The fruits of that initiative are being revealed again in Basel and Zürich as the team moulded by coach Bernard Challandes have fought their way to the semi-finals of this event for the first time, defeating a talented Portuguese side before drawing 0-0 with holders and four-time winners Italy to assure Switzerland of second place in a group which also contained England.
Tomorrow in the Saint Jakob stadium the Swiss take on a France team who have emerged as the side to fear. It is an immense test for Challendes and his team, but were they were to bow out now it would still register as another important milestone in their international development, a month after Switzerland won the UEFA European Under-17 Championship.
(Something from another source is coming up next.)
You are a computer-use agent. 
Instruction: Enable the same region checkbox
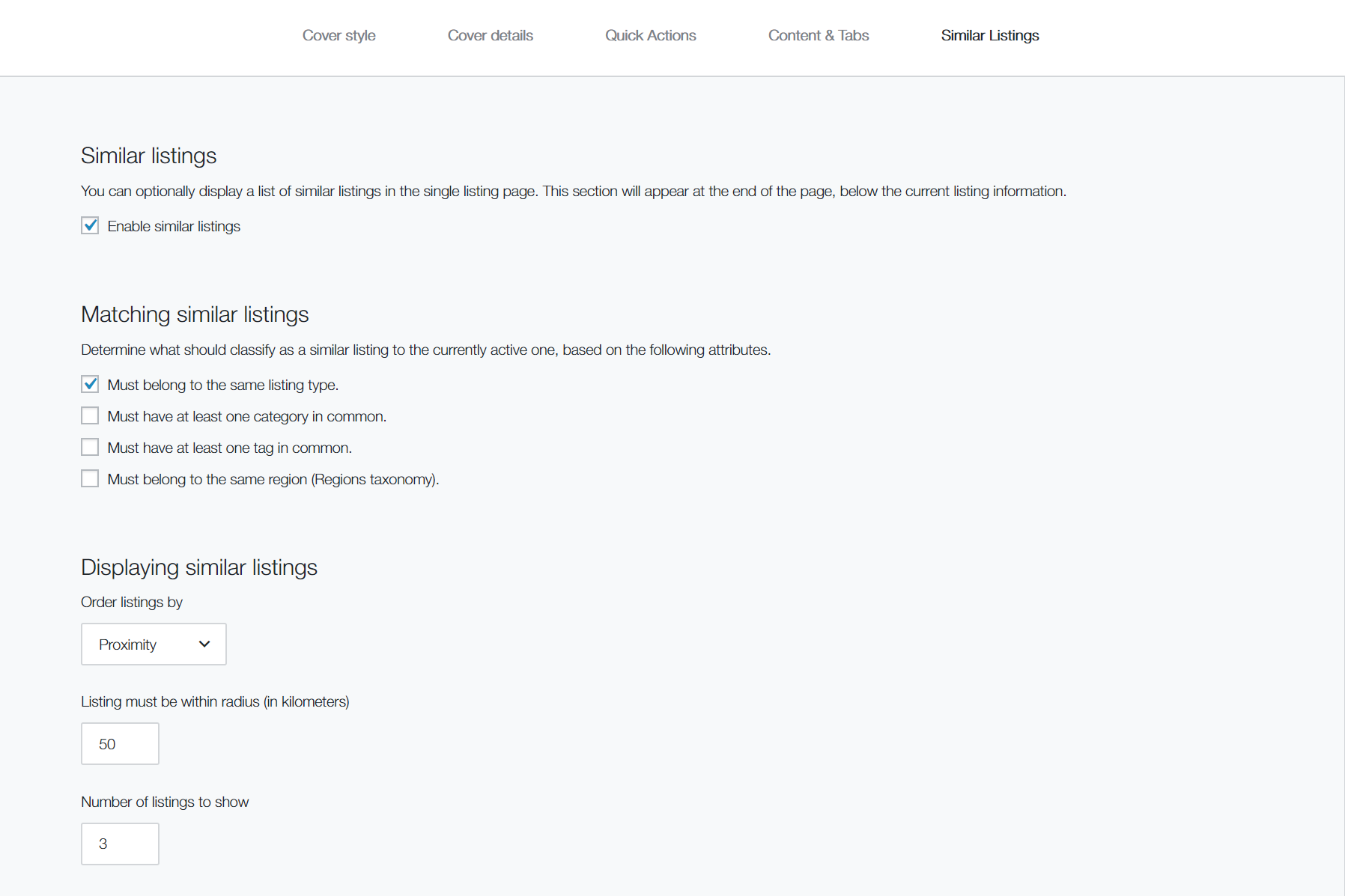click(90, 478)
Hodgson has been in Switzerland as one of two technical observers working for UEFA and has been impressed by what he has seen from the hosts. "The coach has done fantastically well to instil a good team spirit in these boys and as a result the Swiss are probably the most cohesive of the teams here and the most disciplined in terms of their tactical work," he said.
Swiss "very organised"
"They are working hard for each other and are very organised, especially in defence. All teams are organised for some period of the 90 minutes but if you can keep it up game by game you are going to get results and compete well against teams who are really better than you both in terms of experience and technical ability.
Praise for Cabanas
"[Grasshopper-Club's] Ricardo Cabanas's contribution to the team play has been outstanding and he has shown a very good understanding with the players around him. His passing has been decisive and he is also important when the team has to defend. I like the defender Stephan Keller who had just been shown the door by Grasshoppers when I arrived there in 1999 and the right-back, Remo Meyer also looks like he could have a decent career," Hodgson added.
Backing for players
Challandes was one of the five full-time regional coaches, appointed by the Swiss FA along with a full-time technical director, as part of the Hodgson masterplan. The strategy, backed up by sponsorship from Credit Suisse, was to identify those players who could go on to play at a higher level, including those with lower division sides, and, with the agreement of the clubs, lay on specialised coaching sessions for them
"Whenever I have seen a Swiss team in action since I left it is clear they are still receiving the same tuition and the football they are trying to play remains the same," said the Londoner who is preparing to start a new job as United Arab Emirates national coach next month. "Sweden have prospered from good coaching all through the age groups and Switzerland is promising to do the same.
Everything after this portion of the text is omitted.